A man injured and bound to a wheelchair as he recovers from a crash he caused while driving drunk – which also left two others injured – claims the incident has sworn him off alcohol.

Taranaki man Trevor Tehuinga Mason, 25, was intoxicated and driving at high speed in the early hours of New Year’s Day this year.

Around 2.45am he flew through the controlled intersection of Browne St and High Street West in Waitara, north Taranaki, without slowing down or giving way.

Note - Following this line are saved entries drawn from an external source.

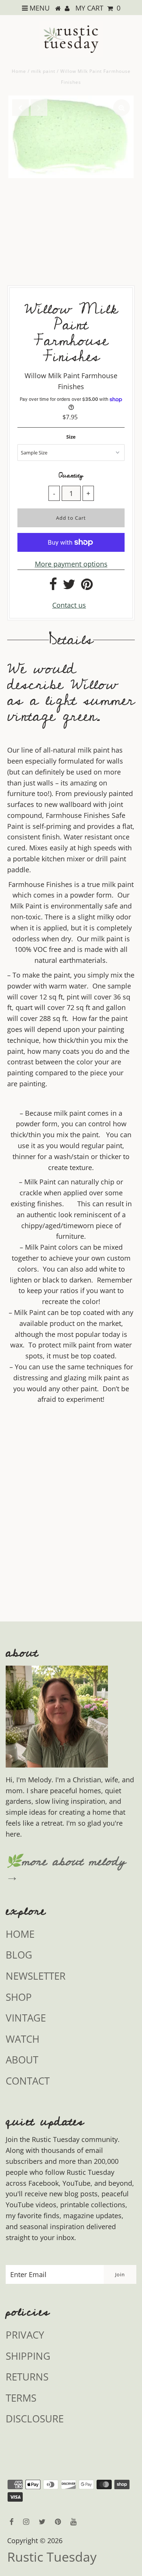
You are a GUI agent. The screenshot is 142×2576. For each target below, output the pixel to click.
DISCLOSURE (35, 2418)
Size (71, 436)
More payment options (71, 563)
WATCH (22, 2039)
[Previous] (20, 107)
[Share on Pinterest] (87, 586)
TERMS (21, 2398)
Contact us (69, 605)
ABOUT (22, 2059)
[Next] (39, 107)
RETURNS (27, 2377)
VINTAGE (26, 2018)
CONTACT (28, 2081)
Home (19, 71)
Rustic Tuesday (52, 2557)
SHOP (19, 1997)
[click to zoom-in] (121, 107)
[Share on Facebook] (53, 586)
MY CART (97, 7)
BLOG (19, 1955)
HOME (20, 1934)
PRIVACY (25, 2335)
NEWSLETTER (36, 1976)
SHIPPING (28, 2356)
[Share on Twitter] (69, 586)
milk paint (43, 71)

He slammed into a vehicle that was traveling along High Street West and contained two occupants, New Plymouth District Court heard on Monday.

The force of the impact caused both vehicles to rotate nearly 180 degrees, shunting them in opposite directions and leaving the driver’s side front wheel nearly torn from the victims’ vehicle.

Mason was trapped inside his car with a severely broken leg and while being treated for his injury a blood test was taken to analyse his blood alcohol level.

He returned a result of 107 milligrams of alcohol per 100 millilitres of blood. The legal limit is 50mg.

As a result of the crash, one of the victims was hospitalised with six broken ribs and the other suffered a chest wall contusion and a delayed concussion.

Mason was charged with two counts of causing injury while driving with excess blood alcohol.

In court, Judge Phillip Cooper said a “very successful” restorative justice conference had taken place between Mason and the victims since the crash.

Referencing the subsequent report, Judge Cooper said Mason was remorseful for the harm he had caused.

“You are completely aware of the fact there was a potential for extremely serious injury or even death,” the judge said.

“[The report] tells me that you have given up drinking and you have apologised to the victims and that apology was accepted as genuine.”

The victims hoped for Mason, who appeared in court aided by a wheelchair, “to get on a good path and make himself better”.

He has been unable to work as a result of the injury he sustained and is due to undergo another surgery to remove the bolts in his leg.

Judge Cooper sentenced him to four months’ home detention with six months of post-detention conditions.

He was also disqualified from driving for 12 months and was ordered to pay $250 emotional harm reparation to each victim.